What
can I do to make Lightwave render faster?
|
Reboot! |
Many programs leave behind "tasks" for house-keeping. Worse yet, many poorly written programs "leak" memory by requesting it from the system, but forgetting to free it. Over the course of normal usage, the system RAM may get very cluttered and limited. Save your work, and then reboot. In the past I've seen render times drop up to 30% just by rebooting! Individual results will vary of course.
Create a 'Render' environment |
Chances are, if you're not a pro, you're doing your work in your regular user environment. This probably includes chat programs, info tickers, and most likely a whole slew of little widgets sitting down in the system tray, just waiting to kick off some specialized program. Most of these things steal a little memory and a little CPU, and some will leave behind a task or process even after you've shut the main program down!
If you're on an operating system that lets you create multiple user environments, create a new user called something like "RENDER." Keep the environment as simple as possible with only the bare minimum of programs starting automatically.
Make sure your render happens completely within memory |
Sometimes you can solve your problem if you just hit it with a bigger stick... of memory that is. If you've got the money, and your system can take it, by all means go for it. If you've already maxed out your current memory, chances are you'll do the same on future projects. However, adding an new memory stick or two at the very last second is rarely a realistic option in a crunch.
If your OS HAS performance meters:
Make sure the CPU stays at 100% for the full duration of the actual
render. It will dip during the object load, and again when writing
the resulting image. If it doesn't stay at 100% in between, chances
are you've hit your RAM limits. (Advanced OS's let you monitor page
space directly.)

※ ※ ※

Task requirements »
Can you transcribe the Lightwave rendering tips word for word, from "Create a 'Render'" up to and including "programs starting automatically."? The material that comes next has nothing to do with the Lightwave rendering tips.

※ ※ ※

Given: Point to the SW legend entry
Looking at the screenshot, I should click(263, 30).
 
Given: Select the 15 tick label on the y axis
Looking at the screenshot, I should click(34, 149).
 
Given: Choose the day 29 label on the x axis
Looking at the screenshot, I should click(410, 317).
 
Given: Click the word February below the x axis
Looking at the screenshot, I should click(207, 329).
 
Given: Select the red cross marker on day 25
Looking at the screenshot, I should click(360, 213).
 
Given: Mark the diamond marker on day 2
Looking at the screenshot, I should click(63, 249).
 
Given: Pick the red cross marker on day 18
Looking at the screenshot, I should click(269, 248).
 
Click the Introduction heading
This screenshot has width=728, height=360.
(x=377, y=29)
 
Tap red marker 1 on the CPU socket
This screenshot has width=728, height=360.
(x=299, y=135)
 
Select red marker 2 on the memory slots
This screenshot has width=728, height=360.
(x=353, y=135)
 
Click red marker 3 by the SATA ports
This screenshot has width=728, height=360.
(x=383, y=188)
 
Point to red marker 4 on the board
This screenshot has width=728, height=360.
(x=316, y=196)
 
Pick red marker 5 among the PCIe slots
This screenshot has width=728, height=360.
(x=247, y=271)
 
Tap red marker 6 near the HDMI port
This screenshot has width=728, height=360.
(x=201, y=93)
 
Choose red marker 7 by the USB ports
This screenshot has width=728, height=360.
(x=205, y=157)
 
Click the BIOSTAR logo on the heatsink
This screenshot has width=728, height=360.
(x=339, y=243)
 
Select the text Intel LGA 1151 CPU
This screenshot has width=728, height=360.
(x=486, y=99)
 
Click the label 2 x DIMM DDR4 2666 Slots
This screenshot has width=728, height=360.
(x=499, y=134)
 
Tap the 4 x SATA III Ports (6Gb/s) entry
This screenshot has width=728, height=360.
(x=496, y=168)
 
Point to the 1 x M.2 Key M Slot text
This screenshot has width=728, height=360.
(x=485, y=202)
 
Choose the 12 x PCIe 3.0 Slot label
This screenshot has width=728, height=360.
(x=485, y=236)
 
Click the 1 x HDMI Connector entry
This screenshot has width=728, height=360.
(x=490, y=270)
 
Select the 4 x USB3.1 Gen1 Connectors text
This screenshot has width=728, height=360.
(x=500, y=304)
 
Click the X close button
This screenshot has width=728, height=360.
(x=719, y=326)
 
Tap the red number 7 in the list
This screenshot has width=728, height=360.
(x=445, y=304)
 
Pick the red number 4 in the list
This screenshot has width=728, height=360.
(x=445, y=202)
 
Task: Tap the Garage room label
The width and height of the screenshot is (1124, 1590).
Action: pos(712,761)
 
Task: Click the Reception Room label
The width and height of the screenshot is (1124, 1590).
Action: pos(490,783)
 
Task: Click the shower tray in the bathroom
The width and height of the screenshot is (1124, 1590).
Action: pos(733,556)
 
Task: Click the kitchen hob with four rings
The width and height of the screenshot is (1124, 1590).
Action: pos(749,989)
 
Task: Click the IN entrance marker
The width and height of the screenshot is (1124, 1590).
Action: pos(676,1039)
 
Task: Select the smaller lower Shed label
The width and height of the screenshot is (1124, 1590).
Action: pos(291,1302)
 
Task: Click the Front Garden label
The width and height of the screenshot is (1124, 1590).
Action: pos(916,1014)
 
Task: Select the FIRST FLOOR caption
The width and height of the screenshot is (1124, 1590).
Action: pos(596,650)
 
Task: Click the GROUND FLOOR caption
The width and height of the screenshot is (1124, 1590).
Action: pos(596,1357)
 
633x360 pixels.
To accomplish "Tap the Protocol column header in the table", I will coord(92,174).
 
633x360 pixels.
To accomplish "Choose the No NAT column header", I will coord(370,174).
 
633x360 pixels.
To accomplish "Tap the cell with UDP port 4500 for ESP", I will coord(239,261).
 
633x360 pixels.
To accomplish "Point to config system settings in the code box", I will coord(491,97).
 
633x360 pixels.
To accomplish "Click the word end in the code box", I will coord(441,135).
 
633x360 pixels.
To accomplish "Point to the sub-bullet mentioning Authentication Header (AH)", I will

※ ※ ※

Answer to the exercise »
Create a 'Render' environment |
Chances are, if you're not a pro, you're doing your work in your regular user environment. This probably includes chat programs, info tickers, and most likely a whole slew of little widgets sitting down in the system tray, just waiting to kick off some specialized program. Most of these things steal a little memory and a little CPU, and some will leave behind a task or process even after you've shut the main program down!
If you're on an operating system that lets you create multiple user environments, create a new user called something like "RENDER." Keep the environment as simple as possible with only the bare minimum of programs starting automatically.